Bob Vogel talks with Dr. Douglas Garland, who at that point had been an
orthopedic surgeon for 30 years, with 20 years researching osteoporosis
and SCI. Garland describes how people with SCI lose bone mass:
“The most crucial piece of information is this: With SCI, your bones get
thinner (weaker) from the hip to the knee, and thinner still from the
knee to the heel. The longer you have been injured, the more fragile
your bones become.”
People with SCI don’t lose bone mass everywhere, just in the areas that
no longer bear weight. So, my rugby teammate’s thumb and Angelelli’s
rib breaks are less to do with disability and more due to the trauma of a
wheelchair rugby crash or a dance partner falling on you. But the
stretching-related femur fracture and the transfer-related foot
fractures have SCI fingerprints all over them.

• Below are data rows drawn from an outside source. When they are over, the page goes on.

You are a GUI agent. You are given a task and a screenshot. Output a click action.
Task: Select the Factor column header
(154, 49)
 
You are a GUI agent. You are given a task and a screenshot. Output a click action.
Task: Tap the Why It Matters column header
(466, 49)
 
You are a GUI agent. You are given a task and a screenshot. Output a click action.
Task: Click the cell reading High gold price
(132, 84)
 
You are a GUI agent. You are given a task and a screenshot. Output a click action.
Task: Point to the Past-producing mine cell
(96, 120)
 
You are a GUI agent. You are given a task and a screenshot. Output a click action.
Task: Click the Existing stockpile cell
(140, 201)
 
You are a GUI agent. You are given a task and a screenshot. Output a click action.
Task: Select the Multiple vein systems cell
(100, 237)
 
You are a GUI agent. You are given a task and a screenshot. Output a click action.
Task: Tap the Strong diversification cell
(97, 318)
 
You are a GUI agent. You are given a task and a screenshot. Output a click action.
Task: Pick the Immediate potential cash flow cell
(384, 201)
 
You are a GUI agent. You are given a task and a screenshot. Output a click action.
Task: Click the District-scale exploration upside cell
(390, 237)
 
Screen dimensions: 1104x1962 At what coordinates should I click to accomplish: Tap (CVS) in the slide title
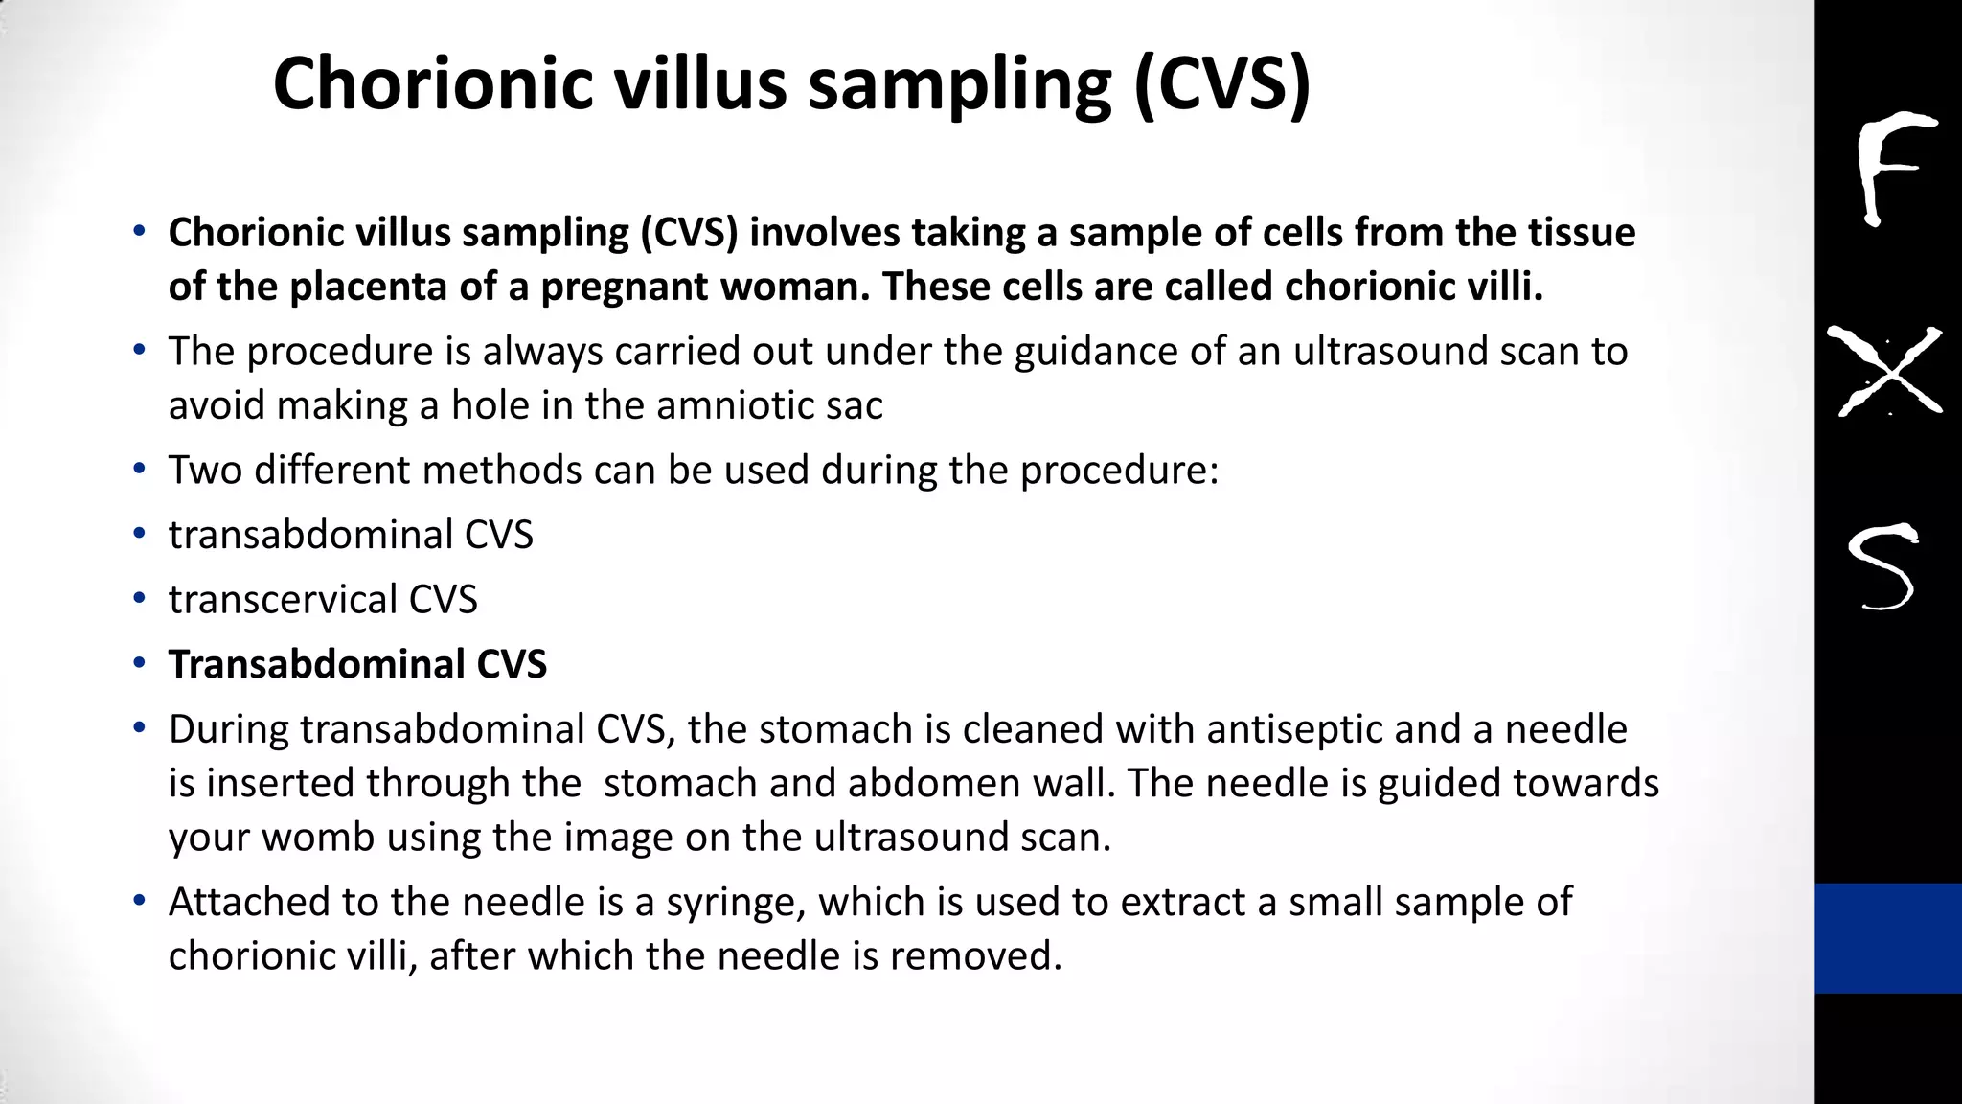coord(1221,84)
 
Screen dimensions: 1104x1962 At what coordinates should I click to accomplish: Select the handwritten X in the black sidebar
coord(1885,372)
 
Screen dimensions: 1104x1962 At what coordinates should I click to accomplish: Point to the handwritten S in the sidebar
coord(1883,567)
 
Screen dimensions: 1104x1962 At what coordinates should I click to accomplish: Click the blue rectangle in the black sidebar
coord(1887,937)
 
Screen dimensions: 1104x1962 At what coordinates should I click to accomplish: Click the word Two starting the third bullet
coord(205,471)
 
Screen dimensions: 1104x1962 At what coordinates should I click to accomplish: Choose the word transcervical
coord(283,600)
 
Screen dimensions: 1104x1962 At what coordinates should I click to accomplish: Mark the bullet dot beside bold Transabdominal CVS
coord(140,663)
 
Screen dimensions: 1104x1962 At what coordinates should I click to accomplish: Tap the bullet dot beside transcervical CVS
coord(140,599)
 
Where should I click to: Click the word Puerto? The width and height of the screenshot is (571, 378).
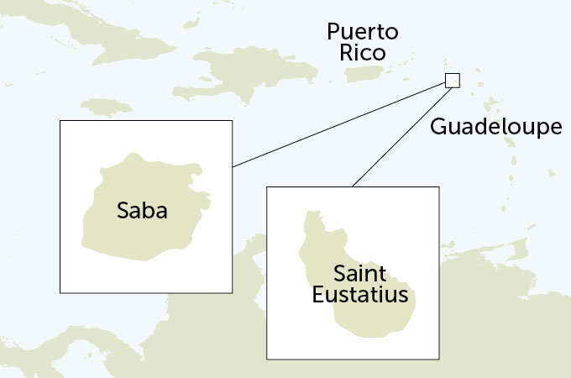click(x=363, y=33)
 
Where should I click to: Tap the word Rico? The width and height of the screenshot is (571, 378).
click(x=363, y=53)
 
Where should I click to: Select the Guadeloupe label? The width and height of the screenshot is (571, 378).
click(x=495, y=128)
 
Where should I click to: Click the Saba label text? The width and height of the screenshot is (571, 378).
click(x=142, y=210)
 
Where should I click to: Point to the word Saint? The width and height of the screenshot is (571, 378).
click(x=359, y=275)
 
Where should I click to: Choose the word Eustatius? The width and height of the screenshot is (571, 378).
click(x=359, y=295)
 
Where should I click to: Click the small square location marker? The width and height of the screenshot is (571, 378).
click(x=453, y=81)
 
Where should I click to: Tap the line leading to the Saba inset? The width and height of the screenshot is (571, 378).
click(x=336, y=125)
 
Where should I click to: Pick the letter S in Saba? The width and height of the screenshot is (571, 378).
click(x=123, y=210)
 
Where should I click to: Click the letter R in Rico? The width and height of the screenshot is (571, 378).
click(x=347, y=53)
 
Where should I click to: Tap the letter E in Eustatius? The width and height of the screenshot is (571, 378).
click(x=318, y=295)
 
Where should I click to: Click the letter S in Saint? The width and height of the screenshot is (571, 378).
click(x=340, y=275)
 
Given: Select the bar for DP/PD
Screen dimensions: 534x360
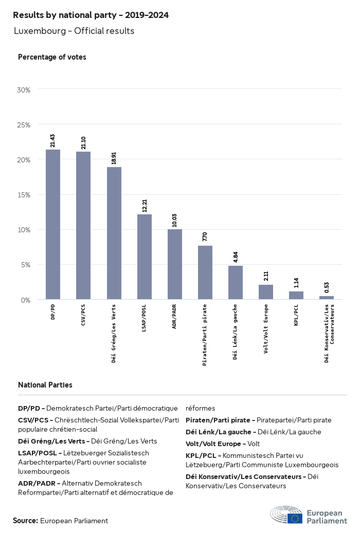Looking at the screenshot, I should click(53, 224).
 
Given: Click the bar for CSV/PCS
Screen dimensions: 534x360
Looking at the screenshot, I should click(83, 225).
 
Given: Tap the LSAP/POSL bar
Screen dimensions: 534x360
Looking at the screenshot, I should click(144, 256).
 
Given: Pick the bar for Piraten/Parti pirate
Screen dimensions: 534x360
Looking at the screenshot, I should click(205, 272).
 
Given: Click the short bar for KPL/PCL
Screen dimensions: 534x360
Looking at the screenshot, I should click(296, 295).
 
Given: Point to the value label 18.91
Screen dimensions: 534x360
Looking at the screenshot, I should click(114, 157).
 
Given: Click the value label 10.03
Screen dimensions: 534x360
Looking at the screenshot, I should click(175, 220).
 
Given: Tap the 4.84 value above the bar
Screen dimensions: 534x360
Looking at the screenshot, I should click(236, 257).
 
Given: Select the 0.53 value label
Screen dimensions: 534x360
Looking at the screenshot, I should click(327, 287).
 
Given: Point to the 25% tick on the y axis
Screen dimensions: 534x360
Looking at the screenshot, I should click(24, 125).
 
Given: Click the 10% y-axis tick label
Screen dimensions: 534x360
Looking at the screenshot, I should click(24, 230).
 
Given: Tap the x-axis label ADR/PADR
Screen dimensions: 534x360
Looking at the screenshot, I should click(175, 318).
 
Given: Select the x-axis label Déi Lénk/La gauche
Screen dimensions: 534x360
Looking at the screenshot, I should click(236, 332).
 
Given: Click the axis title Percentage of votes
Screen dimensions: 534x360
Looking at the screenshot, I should click(52, 57).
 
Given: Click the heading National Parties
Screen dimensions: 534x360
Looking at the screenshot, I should click(45, 385).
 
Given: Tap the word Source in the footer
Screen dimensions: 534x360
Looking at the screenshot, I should click(25, 521).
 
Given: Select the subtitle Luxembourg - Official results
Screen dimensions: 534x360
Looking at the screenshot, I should click(74, 31).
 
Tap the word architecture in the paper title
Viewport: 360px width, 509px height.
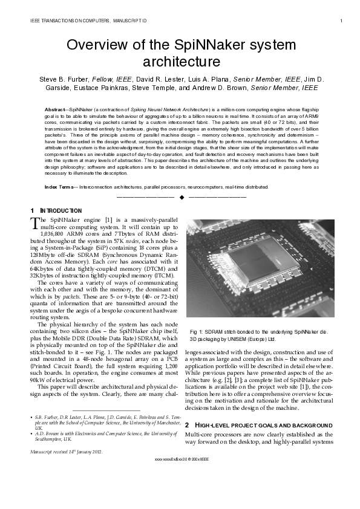180,62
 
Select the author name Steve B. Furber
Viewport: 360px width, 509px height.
64,79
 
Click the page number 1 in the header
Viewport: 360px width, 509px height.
341,21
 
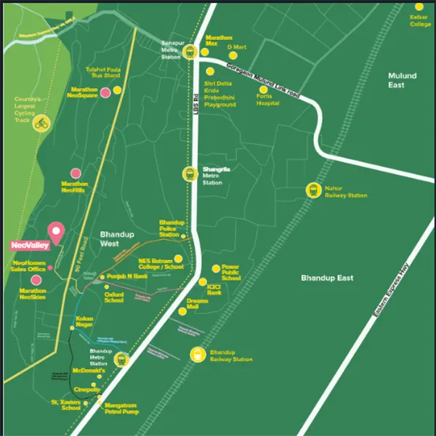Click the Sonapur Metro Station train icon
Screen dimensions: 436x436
pyautogui.click(x=190, y=51)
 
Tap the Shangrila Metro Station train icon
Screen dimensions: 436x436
pyautogui.click(x=189, y=174)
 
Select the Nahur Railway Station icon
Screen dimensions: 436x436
pyautogui.click(x=313, y=190)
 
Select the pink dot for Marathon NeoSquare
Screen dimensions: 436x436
pyautogui.click(x=105, y=92)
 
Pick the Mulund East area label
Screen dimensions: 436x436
pyautogui.click(x=402, y=80)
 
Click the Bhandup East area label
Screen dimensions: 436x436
pyautogui.click(x=327, y=278)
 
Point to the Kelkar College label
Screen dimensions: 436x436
pyautogui.click(x=420, y=20)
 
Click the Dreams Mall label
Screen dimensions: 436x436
pyautogui.click(x=197, y=304)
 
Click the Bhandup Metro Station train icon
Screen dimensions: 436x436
pyautogui.click(x=121, y=359)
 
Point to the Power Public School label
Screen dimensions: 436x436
pyautogui.click(x=231, y=272)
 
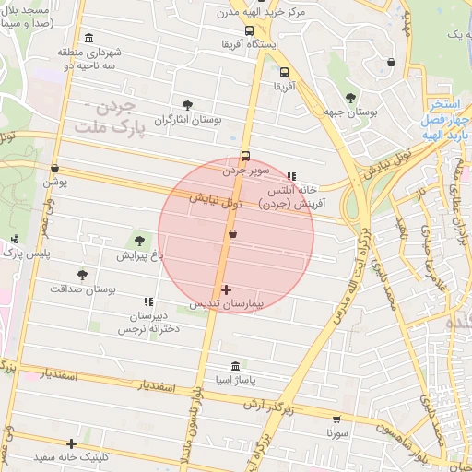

Back to Vogel, as he explains in “Fracture Risk and Treatment Options with SCI,” there are a couple of important thresholds to keep in mind when it comes to bone loss:
“Losing 32% of [bone mineral density] puts you in the ‘fracture
threshold.’ You run the risk of fracture from a fall, a missed transfer
or a tumble out of your chair. A loss of 50% BMD is considered the
'fracture breakpoint.' These really fragile bones can fracture from
minor movements like stretching, a simple fall from the chair, or even
rolling over in bed.”
It’s too much to go into here, but Vogel gives a helpful breakdown of
how to estimate your own bone loss based on time after injury and why
standard bone density (DEXA) scans can be misleading for wheelchair
users in his “Osteoporosis Update.” | |
HOW TO PREVENT AND REVERSE BONE LOSS
As a wheelchair user, improving bone health comes down to two
strategies. First, try to slow down bone loss as much as possible, and,
if you already have osteoporosis, consider options to rebuild bones.
In 2023, The Journal of Personalized Medicine published a
paper that synthesizes some of the best scientific research and
guidelines around bone health, fracture risk and osteoporosis in people
with SCI. Recommendations from that paper include:
- Take both Vitamin D and Calcium supplements.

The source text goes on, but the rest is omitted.